- _About this exercise_
The full listing is to be transcribed exactly, with each picture left out.

======== Data under study

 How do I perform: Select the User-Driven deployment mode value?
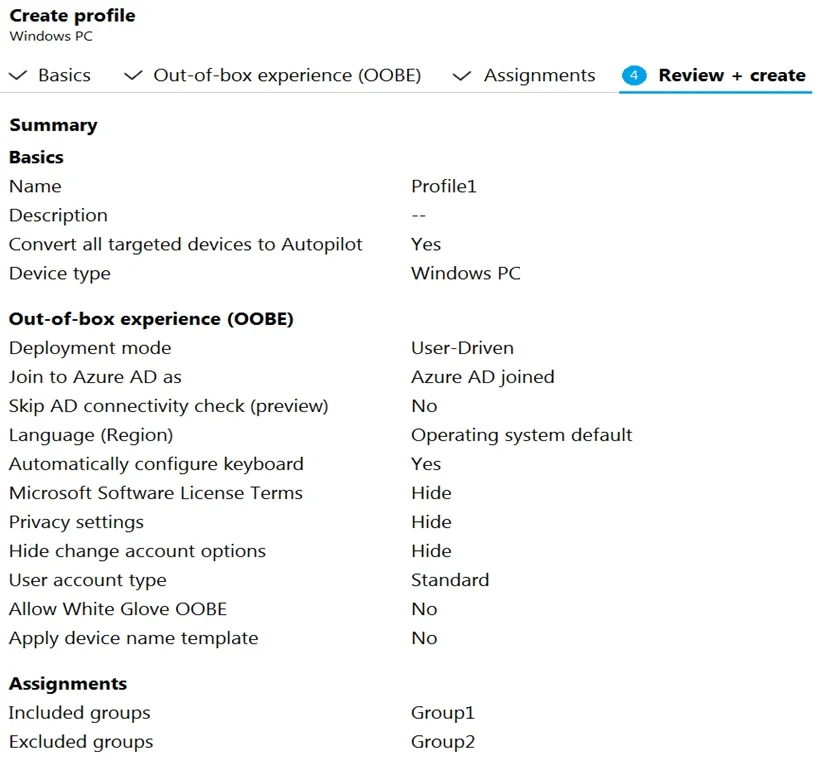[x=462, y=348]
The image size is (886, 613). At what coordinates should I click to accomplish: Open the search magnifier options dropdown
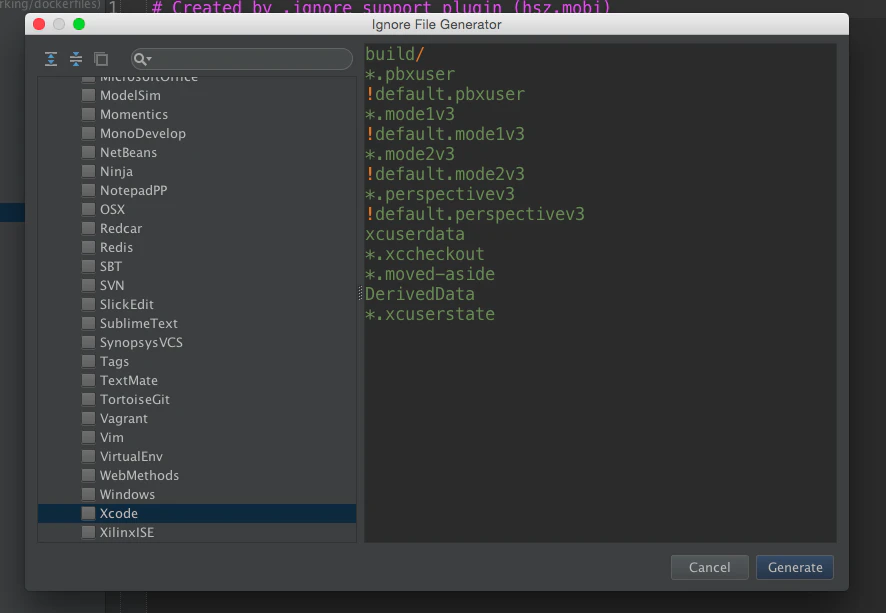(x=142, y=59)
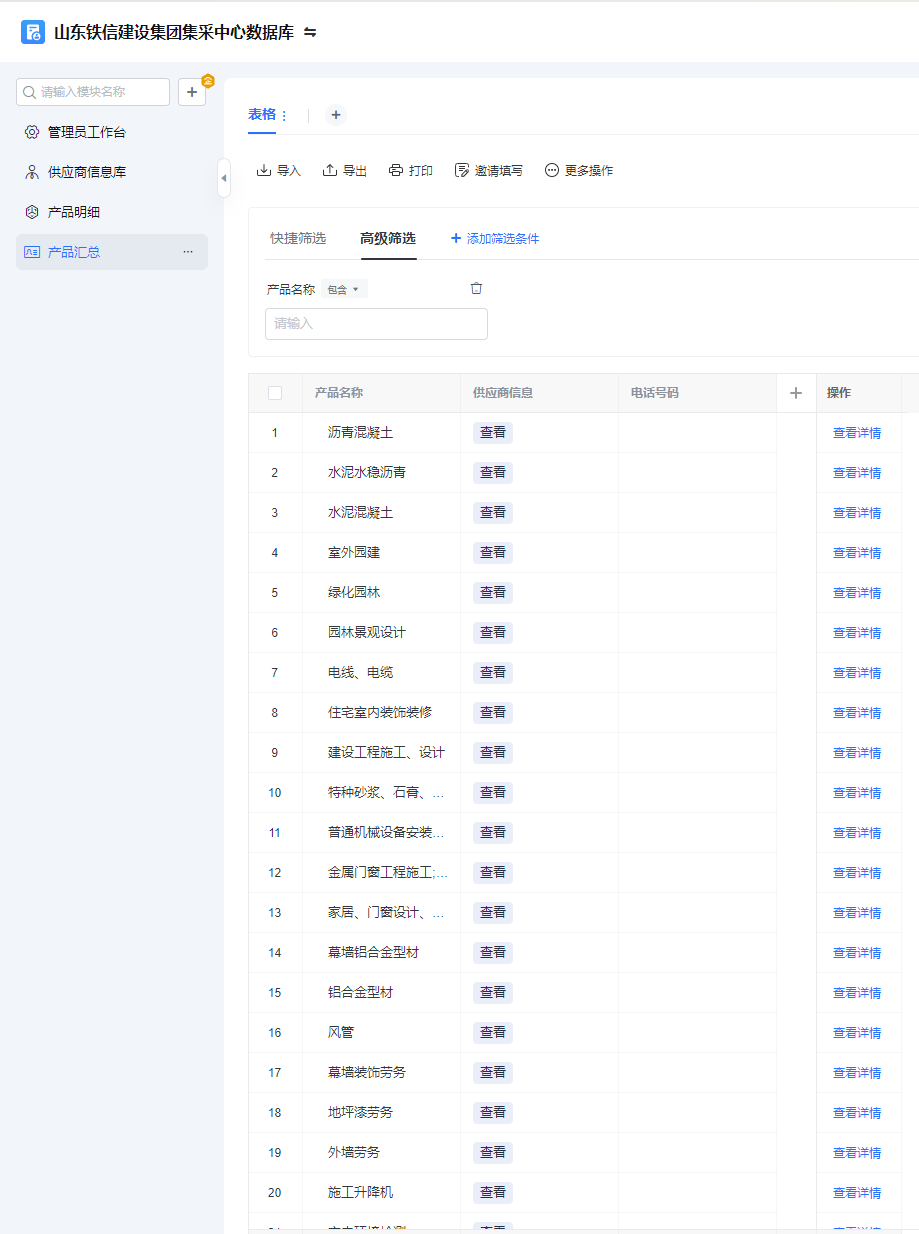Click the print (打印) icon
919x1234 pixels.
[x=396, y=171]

================

- _Exercise result_
 How do I perform: Select the User-Driven deployment mode value?
[x=462, y=348]
The image size is (886, 613). At what coordinates should I click to accomplish: Open the search magnifier options dropdown
(x=142, y=59)
Click the print (打印) icon
919x1234 pixels.
[x=396, y=171]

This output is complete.